La mort librement acceptée, apparemment injustifiée et sans but, le refus de défendre sa vie face aux assassins - « tel l'agneau immaculé, sans voix devant celui qui le tond » - est l'expression russe de l'imitation kénotique du Christ. Par sa non-résistance, l'ancien révolutionnaire, lion devenu agneau, se faisait le disciple - en avait-il lui- même conscience ? - du premier saint russe, le prince Boris.

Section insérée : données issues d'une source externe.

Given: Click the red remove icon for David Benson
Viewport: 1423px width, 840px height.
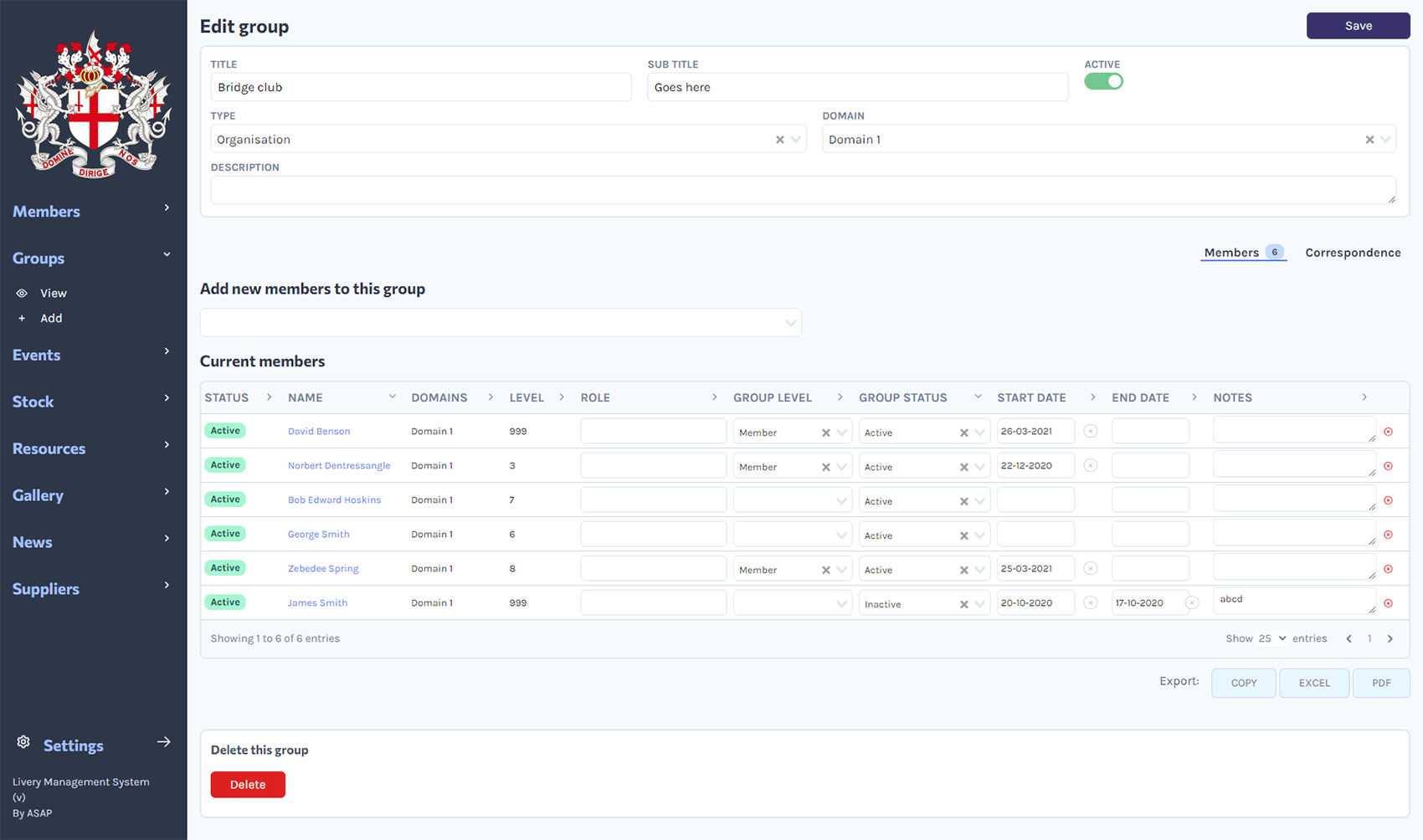Looking at the screenshot, I should pos(1388,432).
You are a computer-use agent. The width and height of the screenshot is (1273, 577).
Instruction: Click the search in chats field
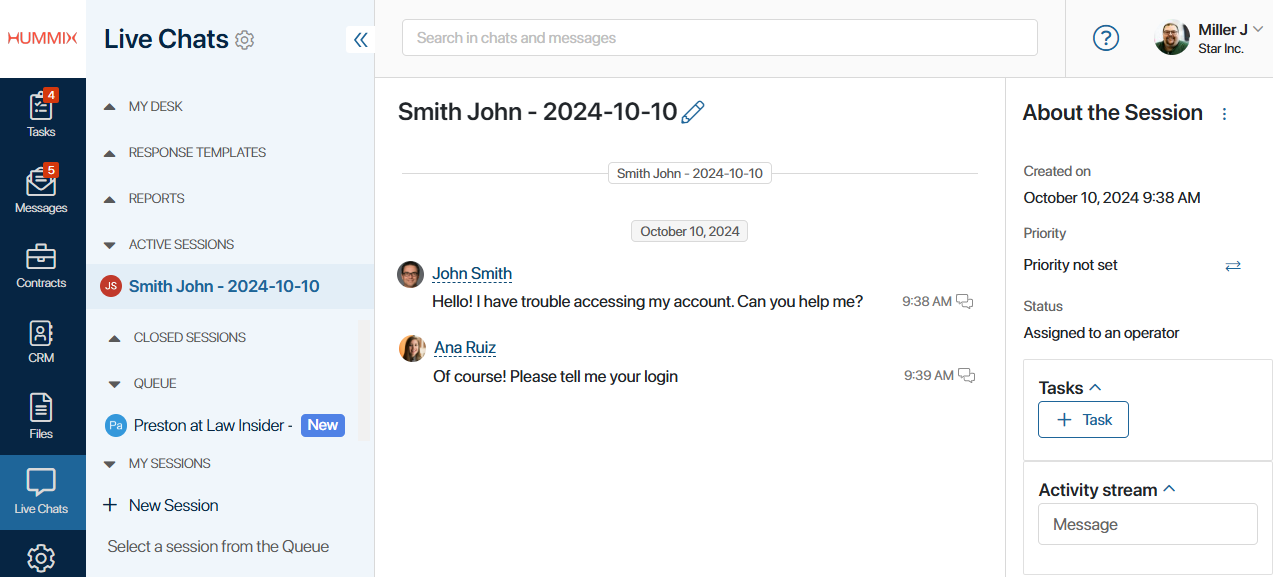pos(720,38)
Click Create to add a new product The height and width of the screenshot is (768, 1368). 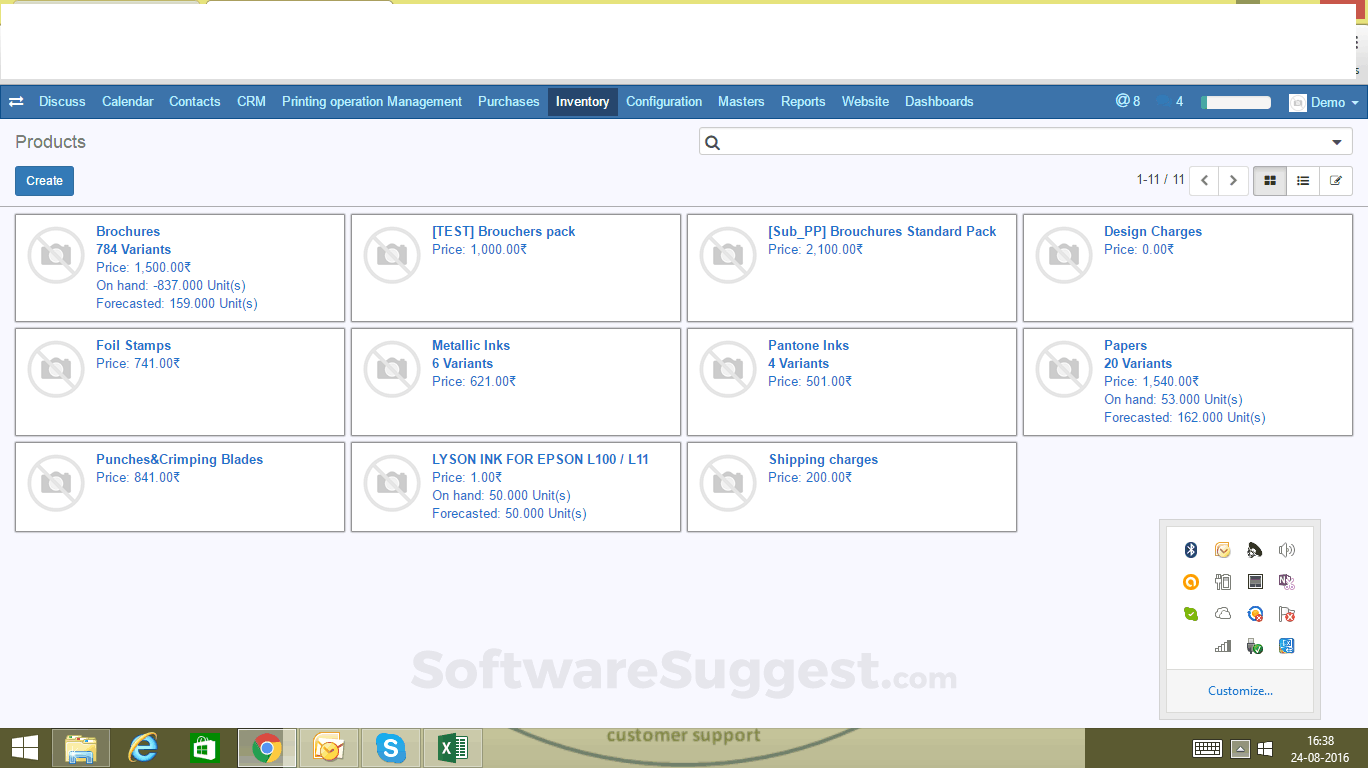point(44,180)
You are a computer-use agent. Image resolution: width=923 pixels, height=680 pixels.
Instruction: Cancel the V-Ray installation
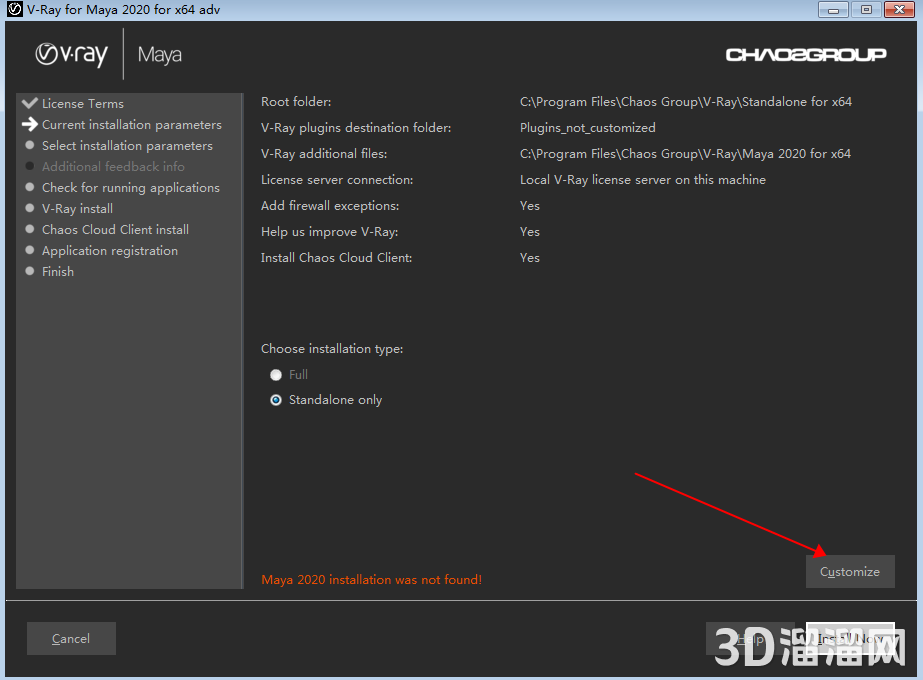point(71,638)
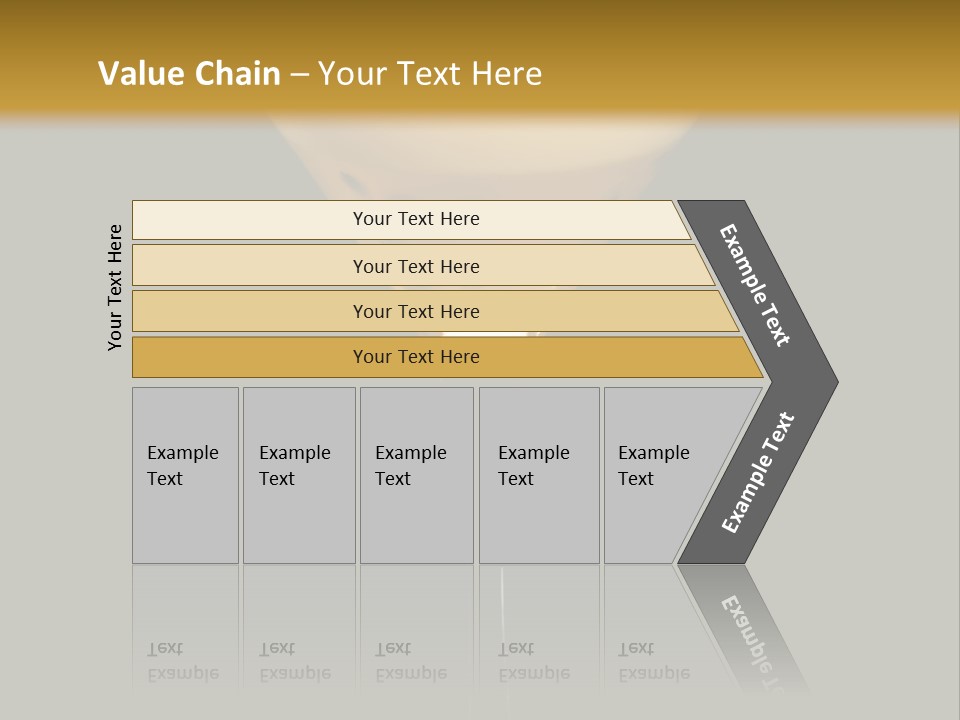Click the darkest gold "Your Text Here" bar
960x720 pixels.
416,357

Le kénotisme religieux russe, a dès les premiers jours du christianisme en Russie, trouvé une double issue à sa soif d'exploit ascétique : l'abaissement social, fondé sur la charité, ainsi que la mort volontaire et sacrificielle. Des siècles plus tard, dans la culture athée du XIXe siècle, le mouvement des narodnik russes (la même kénose, essentiellement), suivant inconsciemment la voix de la conscience d'un peuple encore chrétien, trouvait son accomplissement dans ces deux démarches. En la personne d'E.I. Fondaminski, le mouvement des narodnik paya avec surplus sa dette historique à l'Église.

Une sainte vie, une sainte mort. Saint Élie prie pour nous, pauvres pécheurs qui vénérons pieusement ta mémoire.